AVS 65th International Symposium & Exhibition | |
Thin Films Division | Thursday Sessions |
Session TF-ThP |
Session: | Thin Film Poster Session |
Presenter: | Taishi Segawa, Kogakuin University, Japan |
Authors: | T. Segawa, Kogakuin University, Japan I. Takano, Kogakuin University, Japan |
Correspondent: | Click to Email |
In recent years, titanium oxide (TiO2) has been attracting attention by its various properties and has been studied in a wide field such as application to solar cells or medical instruments. One of the reasons why TiO2 is the superior material as a photocatalyst is that the photo-excited state is very stable and does not cause autolysis. Therefore TiO2 irradiated with ultraviolet rays can make the electrolysis of water stably proceed. On the other hand, the inferior point of TiO2 is that the absorption wavelength is limited to the ultraviolet region under 380 nm. Therefore, many researchers have studied to improve the efficiency of the light reaction of TiO2. The distinctive point of our study is the energy supply of electricity with the light irradiation. In this report, the optimum conditions of each film thickness and applied voltage were examined.

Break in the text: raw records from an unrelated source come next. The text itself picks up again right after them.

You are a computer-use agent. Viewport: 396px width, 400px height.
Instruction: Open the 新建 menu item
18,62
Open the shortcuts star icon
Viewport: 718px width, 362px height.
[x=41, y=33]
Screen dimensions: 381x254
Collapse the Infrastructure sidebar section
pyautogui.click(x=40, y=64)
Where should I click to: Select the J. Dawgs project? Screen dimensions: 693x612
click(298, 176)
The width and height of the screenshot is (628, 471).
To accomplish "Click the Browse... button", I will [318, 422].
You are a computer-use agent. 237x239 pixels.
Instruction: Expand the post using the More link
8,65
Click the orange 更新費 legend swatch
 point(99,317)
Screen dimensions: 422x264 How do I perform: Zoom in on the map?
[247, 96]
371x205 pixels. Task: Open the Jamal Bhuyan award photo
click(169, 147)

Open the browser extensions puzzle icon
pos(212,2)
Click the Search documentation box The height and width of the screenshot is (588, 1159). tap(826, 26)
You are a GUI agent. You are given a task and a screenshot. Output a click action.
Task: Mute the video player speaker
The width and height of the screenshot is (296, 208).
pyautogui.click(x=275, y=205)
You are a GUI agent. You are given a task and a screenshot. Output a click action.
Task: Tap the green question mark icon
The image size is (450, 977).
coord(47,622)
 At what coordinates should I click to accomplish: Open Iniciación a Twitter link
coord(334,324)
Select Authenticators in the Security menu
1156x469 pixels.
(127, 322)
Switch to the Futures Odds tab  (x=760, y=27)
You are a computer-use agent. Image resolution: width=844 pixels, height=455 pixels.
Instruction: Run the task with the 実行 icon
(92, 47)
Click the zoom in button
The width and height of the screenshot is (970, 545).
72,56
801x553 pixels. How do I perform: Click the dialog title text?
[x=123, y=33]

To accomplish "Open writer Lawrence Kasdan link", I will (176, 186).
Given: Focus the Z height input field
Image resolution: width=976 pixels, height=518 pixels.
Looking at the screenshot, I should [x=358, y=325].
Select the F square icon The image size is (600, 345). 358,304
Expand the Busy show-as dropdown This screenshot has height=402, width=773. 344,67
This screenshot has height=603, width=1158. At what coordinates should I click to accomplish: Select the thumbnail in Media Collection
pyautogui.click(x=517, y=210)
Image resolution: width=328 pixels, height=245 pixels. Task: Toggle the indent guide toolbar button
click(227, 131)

In this study, the glass substrates of 15 × 9 mm cleaned by an ultrasonic cleaner with acetone for 5 minutes were used. The TiO2/Ni thin films were prepared by the multi-process coating apparatus with magnetron sputtering sources. The TiO2 thin film preparation was carried out by sputtering a Ti target introducing an Ar and an O2 gas. An Ar gas and an O2 gas flow rate were set to 1.5 sccm and 20 sccm, respectively. The glass substrates were heated to 200 degrees by an infrared heater. The film thicknesses of TiO2 were changed with 0 - 200 nm and Ni were changed with 25 - 100 nm to investigate the suitable condition.
The crystal structure of each thin film was analyzed by X-ray diffraction. Optical properties were measured using a UV-Visible spectrophotometer. The photocatalytic properties were measured by a methylene-blue immersion test under irradiation of the artificial sunlamp (visible light) for 2 hours. The change of the methylene-blue transmittance was measured using a UV-Visible spectrophotometer.
In this study the change of the methylene-blue transmittance was regarded as the effect of photocatalytic characteristics. The transmittance of a voltage application showed 8 times from 4 times as compared with the case of an unapplied voltage. The transmittance of a methylene-blue solution for the TiO2/Ni (200/100) thin film showed the highest value of 48 % by a voltage application. On the other hand, the applied voltage dependence of the TiO2/Ni (200/100) thin film showed the highest value at 2.0 V in an applied voltage. Over 2.0 V of an applied voltage, the transmittance of a methylene-blue solution gradually decreased. It was considered that the recombination of electrons and holes was delayed by applying a voltage of an appropriate value.